Security

Yorker is built with security as a foundation, not an afterthought. Every architectural decision — from ephemeral containers to tenant isolation — is designed to protect your data and the endpoints you monitor.

Ephemeral Container Isolation

Browser checks and multi-step API tests run in isolated, ephemeral Docker containers. Each execution gets a fresh container with its own filesystem, network stack, and process space. The container is destroyed immediately after the check completes.

This means zero data bleed between tenants and zero residual state between executions — no leftover cookies, screenshots, browser profiles, or filesystem artifacts. Every run starts from a clean slate.

HTTP checks run on lightweight per-tenant persistent containers, each dedicated to a single customer per region. No shared execution environments.

Data Encryption

All data is encrypted in transit (TLS 1.2+) and at rest.

  • Database — Neon PostgreSQL with multi-AZ redundancy, WAL replication across availability zones, and point-in-time recovery.
  • Screenshots & artifacts — Cloudflare R2 with erasure coding across multiple data centres. 11 nines durability.
  • Execution nodes — Stateless. No volumes, no persistent storage. Check configurations are passed via environment variables and never written to disk.

Authentication

User authentication is handled by Clerk, providing secure session management, OAuth support, and MFA capabilities. We do not store passwords or session tokens directly.

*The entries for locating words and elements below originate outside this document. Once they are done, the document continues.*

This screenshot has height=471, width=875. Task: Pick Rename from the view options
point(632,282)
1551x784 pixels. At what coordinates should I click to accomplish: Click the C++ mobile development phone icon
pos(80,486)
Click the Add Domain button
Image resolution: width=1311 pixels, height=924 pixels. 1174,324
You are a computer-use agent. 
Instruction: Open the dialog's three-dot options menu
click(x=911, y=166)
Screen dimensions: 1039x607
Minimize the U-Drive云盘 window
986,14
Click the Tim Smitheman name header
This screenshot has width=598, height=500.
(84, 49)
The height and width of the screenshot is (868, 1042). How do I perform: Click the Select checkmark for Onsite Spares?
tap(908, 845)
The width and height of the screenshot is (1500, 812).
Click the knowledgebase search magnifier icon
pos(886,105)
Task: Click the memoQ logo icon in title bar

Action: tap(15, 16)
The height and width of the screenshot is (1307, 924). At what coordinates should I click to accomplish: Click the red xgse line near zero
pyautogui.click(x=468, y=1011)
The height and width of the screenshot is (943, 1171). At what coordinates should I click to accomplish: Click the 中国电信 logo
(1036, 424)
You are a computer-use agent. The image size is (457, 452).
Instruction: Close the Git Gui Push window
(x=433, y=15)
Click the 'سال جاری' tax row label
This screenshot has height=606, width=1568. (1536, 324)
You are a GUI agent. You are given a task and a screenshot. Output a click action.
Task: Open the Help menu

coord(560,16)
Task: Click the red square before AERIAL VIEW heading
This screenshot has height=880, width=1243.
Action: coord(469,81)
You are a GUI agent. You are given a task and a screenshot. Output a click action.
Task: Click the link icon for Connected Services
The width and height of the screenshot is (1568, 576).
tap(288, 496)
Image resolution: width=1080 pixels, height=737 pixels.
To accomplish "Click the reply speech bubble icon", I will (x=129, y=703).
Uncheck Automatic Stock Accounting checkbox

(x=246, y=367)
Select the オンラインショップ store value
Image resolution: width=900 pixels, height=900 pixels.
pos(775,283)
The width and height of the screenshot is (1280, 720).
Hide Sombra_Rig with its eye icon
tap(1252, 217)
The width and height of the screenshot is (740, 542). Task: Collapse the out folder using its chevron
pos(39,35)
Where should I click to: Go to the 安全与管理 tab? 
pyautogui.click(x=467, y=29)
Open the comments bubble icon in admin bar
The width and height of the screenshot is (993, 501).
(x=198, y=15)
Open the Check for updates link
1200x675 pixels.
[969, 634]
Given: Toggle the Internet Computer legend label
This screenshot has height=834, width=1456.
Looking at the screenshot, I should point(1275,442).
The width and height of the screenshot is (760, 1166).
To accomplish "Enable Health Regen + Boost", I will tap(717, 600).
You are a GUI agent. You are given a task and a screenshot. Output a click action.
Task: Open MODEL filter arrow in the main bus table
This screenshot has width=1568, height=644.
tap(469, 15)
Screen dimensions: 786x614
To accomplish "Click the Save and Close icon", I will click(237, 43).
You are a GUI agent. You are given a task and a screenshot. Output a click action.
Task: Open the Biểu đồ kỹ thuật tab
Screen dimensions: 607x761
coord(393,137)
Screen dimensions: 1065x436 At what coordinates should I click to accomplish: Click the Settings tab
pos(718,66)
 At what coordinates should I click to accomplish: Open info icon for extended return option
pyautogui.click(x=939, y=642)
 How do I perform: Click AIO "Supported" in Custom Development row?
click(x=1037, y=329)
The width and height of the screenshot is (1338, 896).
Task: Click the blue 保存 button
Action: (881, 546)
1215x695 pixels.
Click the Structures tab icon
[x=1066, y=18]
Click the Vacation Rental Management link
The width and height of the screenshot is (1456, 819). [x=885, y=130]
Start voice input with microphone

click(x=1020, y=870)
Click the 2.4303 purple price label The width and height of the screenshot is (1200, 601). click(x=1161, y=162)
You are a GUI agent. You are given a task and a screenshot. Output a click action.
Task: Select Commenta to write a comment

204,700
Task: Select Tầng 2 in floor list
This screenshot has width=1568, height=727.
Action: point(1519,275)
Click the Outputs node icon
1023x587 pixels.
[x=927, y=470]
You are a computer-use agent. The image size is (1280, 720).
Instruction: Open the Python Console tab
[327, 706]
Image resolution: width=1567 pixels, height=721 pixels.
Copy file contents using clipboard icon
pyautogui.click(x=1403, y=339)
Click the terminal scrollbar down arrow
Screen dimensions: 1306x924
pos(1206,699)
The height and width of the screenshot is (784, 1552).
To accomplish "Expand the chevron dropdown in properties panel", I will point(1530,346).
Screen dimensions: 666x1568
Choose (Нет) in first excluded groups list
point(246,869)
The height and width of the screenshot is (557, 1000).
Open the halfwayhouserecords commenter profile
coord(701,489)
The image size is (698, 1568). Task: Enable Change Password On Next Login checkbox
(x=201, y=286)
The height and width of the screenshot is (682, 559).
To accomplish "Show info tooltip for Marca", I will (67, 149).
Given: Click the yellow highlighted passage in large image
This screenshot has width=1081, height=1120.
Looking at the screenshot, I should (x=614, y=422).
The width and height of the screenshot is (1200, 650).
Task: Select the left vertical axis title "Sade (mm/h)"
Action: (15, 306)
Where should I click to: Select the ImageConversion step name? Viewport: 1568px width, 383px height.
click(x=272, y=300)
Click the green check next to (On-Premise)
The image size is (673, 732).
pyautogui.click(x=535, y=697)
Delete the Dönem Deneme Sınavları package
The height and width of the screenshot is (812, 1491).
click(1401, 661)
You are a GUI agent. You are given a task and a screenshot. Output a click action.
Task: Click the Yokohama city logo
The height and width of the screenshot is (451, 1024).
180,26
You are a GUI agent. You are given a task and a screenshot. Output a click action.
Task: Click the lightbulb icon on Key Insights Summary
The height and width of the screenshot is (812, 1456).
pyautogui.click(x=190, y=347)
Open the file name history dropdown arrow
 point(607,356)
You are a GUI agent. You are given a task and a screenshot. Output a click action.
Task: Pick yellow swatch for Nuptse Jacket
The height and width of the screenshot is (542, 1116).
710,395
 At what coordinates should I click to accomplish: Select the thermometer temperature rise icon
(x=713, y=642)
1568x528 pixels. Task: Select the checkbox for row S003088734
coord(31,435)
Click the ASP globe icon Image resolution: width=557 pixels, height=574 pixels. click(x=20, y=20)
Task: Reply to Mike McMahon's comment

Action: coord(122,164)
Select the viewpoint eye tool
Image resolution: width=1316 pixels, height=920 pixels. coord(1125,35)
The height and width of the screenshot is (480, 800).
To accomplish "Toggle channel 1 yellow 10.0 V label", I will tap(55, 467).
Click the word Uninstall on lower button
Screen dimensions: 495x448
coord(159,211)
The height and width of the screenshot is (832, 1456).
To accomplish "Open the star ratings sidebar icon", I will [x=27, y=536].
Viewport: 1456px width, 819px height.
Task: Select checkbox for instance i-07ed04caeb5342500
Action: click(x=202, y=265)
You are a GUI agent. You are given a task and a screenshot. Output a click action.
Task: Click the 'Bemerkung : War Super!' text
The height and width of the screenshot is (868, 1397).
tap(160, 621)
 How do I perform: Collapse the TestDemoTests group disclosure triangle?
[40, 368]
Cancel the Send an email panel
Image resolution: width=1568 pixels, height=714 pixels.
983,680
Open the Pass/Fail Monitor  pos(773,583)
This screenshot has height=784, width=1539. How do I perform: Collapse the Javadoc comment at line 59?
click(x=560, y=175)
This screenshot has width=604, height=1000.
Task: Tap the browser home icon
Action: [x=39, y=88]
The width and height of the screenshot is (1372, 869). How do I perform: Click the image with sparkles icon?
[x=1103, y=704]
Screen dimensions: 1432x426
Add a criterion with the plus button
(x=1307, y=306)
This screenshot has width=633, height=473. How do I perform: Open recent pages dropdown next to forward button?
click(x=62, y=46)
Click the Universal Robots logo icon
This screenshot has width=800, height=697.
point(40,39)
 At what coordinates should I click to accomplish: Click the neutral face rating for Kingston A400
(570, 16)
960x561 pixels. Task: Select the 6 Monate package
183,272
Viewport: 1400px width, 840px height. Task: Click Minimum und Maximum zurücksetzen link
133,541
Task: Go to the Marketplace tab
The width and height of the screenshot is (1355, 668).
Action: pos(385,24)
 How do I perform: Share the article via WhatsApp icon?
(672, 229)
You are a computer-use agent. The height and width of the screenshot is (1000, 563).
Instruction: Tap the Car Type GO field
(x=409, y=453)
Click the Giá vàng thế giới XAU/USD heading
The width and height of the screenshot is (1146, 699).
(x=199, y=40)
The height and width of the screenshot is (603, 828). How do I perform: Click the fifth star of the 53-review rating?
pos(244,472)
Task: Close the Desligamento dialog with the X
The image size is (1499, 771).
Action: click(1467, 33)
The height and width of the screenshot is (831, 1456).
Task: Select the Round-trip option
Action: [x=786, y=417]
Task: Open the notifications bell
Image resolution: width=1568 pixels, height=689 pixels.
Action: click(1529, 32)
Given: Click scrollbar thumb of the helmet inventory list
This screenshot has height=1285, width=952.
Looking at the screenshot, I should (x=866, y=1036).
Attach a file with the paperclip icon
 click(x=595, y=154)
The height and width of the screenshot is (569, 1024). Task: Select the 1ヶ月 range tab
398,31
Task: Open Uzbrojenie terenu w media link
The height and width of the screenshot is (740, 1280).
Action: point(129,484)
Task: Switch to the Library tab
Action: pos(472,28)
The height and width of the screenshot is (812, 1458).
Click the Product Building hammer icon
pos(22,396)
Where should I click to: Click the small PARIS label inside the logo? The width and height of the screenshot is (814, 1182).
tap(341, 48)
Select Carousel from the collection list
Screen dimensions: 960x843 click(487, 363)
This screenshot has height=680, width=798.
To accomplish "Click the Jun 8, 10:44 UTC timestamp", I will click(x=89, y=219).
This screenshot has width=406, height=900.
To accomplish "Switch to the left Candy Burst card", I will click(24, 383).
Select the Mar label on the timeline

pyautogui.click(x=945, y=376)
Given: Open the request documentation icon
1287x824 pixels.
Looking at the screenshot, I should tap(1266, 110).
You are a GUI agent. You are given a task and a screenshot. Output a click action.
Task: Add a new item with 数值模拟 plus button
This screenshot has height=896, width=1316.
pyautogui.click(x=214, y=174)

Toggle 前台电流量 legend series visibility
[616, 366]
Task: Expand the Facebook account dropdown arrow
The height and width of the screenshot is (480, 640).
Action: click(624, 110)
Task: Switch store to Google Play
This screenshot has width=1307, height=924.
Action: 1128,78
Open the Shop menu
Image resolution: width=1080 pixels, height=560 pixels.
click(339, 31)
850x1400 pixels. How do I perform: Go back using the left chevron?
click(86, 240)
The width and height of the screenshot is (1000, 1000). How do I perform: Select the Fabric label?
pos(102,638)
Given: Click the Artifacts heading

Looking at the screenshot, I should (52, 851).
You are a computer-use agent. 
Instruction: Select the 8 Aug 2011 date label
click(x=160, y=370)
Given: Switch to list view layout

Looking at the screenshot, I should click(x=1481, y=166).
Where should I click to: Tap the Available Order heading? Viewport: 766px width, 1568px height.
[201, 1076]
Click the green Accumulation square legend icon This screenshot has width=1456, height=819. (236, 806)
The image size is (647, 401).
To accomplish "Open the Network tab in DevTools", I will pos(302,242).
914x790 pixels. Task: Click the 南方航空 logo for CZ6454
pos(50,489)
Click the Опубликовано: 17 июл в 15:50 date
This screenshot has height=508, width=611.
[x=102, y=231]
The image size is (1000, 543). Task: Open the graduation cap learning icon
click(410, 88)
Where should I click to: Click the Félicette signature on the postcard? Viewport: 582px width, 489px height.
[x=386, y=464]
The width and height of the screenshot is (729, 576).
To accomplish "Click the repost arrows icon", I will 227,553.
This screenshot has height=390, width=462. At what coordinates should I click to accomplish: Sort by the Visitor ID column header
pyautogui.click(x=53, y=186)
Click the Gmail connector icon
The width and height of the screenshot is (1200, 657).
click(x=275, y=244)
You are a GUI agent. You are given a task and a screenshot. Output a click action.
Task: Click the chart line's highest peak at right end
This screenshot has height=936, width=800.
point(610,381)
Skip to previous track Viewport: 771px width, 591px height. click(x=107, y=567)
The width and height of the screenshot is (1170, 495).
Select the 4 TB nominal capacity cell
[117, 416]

Machine-to-machine communication (runners, CLI, API integrations) uses scoped API keys. Each key is tied to a specific team and can be revoked independently.

Tenant Isolation

Every API request is scoped to the authenticated team. There is no cross-tenant data access at any layer:

  • Database queries are filtered by team ID at the application layer
  • Runner machines are provisioned per-tenant per-region
  • API keys authenticate to a single team
  • Ephemeral machines are destroyed after each execution, eliminating data persistence

Private Locations

Private location agents run the same Docker image as hosted runners, deployed on your own infrastructure. The security model is outbound-only:

  • Agents make outbound HTTPS requests to the Yorker control plane — no inbound firewall rules required
  • Check configurations are pulled, not pushed
  • Results and telemetry are submitted over authenticated HTTPS
  • Agents validate control plane URL and API key on startup

Infrastructure

Yorker's infrastructure is distributed across trusted providers:

  • Control plane — Vercel (edge network, automatic HTTPS, DDoS protection)
  • Execution — Fly.io (14 global regions, WireGuard mesh networking, hardware isolation)
  • Database — Neon (SOC 2 Type II compliant, automated backups)
  • Storage — Cloudflare R2 (globally distributed, S3-compatible)

Responsible Disclosure

If you discover a security vulnerability, please report it to [email protected]. We take all reports seriously and will respond within 48 hours. Please do not disclose vulnerabilities publicly until we have had a chance to address them.